Pelargonium exstipulatum
Pelargonium exstipulatum  Like Pelargonium abrotanifolium above, this shares small, glaucus, kidney-shaped (reniform) leaves with one of my favourites, Pelargonium sidoides, and also with Pelargonium reniforme.

Pelargonium gibbosum
Pelargonium gibbosum  Yellowy, almost green flowers, fabulous! Known as the ‘gouty’ pelargonium due to swollen nodes, which gives it its latin name.

Pelargonium tricuspidatum
Pelargonium tricuspidatum
Pelargonium tricuspidatum
Pelargonium tricuspidatum  There is so much variety in leaf form amongst these species plants, this one took me by surprise!

Pelargonium glutinosum
Pelargonium glutinosum  Talking of leaves, these are rather handsome ones, albeit sticky. A shrubby pelargonium growing to over a metre tall.

Pelargonium denticulatum
Pelargonium denticulatum  Another large, shrubby plant, with fabulous foliage (also somewhat tacky)! Precisely defined, deeply cut leaves – although another form, Filicifolium, takes it even further.

Before we leave the species, I wanted to share two final discoveries.

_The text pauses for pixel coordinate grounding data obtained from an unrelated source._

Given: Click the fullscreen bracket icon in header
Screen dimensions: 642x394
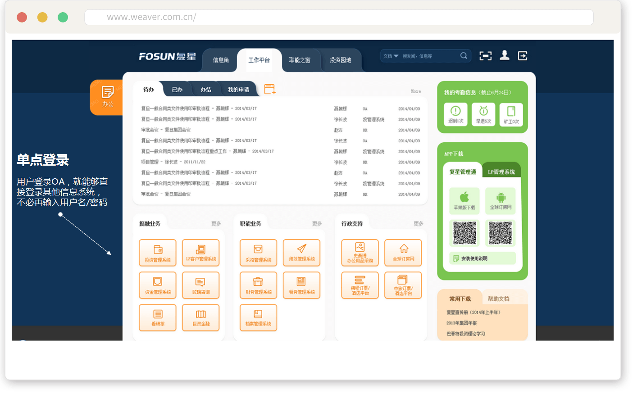Looking at the screenshot, I should click(485, 55).

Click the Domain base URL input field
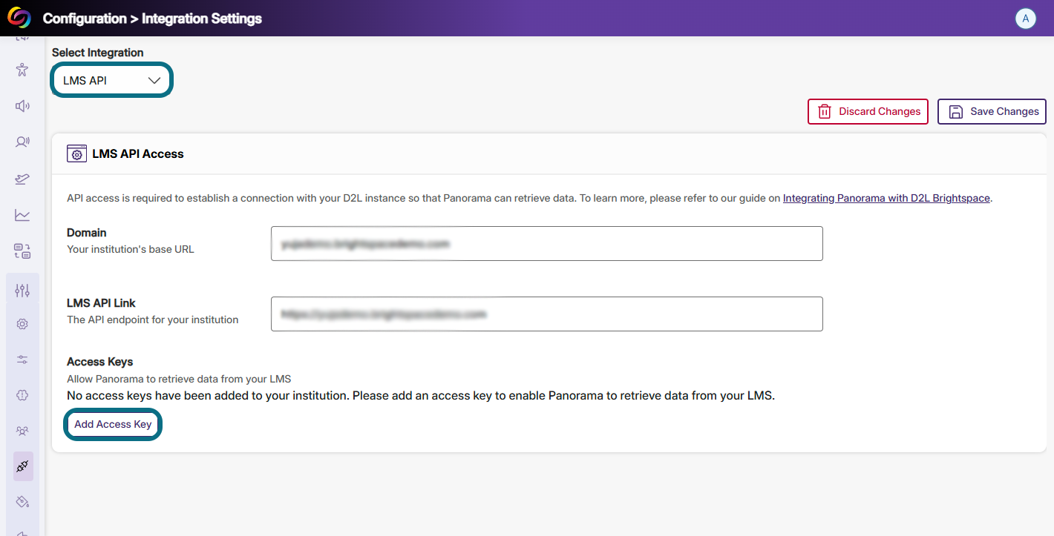click(547, 243)

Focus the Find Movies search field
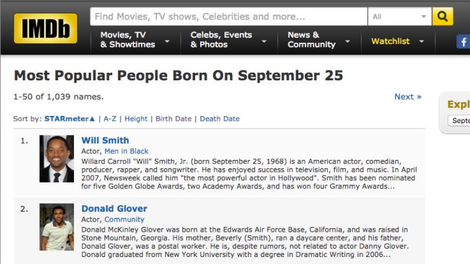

First, the diminutive, glossy-leaved Pelargonium saxifragoides...

Pelargonium saxifragoides
Pelargonium saxifragoides
... and finally, the mother of all ivy-leaved forms, Pelargonium peltatum, named after the peltate (shield shaped) leaves in which the stalk attached towards the centre of the leaf, rather than at the outer margin. It may not be the most attractive trailing pelargonium, but its always interesting to see the parents of the more showy cultivars.

Pelargonium peltatum
Pelargonium peltatum

Part 2 of  this post can be read here

Fibrex Nurseries can be found on the web here, and on Twitter @FibrexNurseries 

*the differences are complex, but as an example, flowers of the genus Geranium will have five equally sized petals, arranged regularly around the centre, and ten fertile stamens, whereas a Pelargonium flower will typically have two larger upper petals, three smaller lower petals, with fewer than ten fertile stamens. Confusingly, the petals of the zonal cultivars, probably the most commonly seen pellie, have been bred to be even in shape, size, and arrangement. Which only goes to show what a minefield taxonomy can be.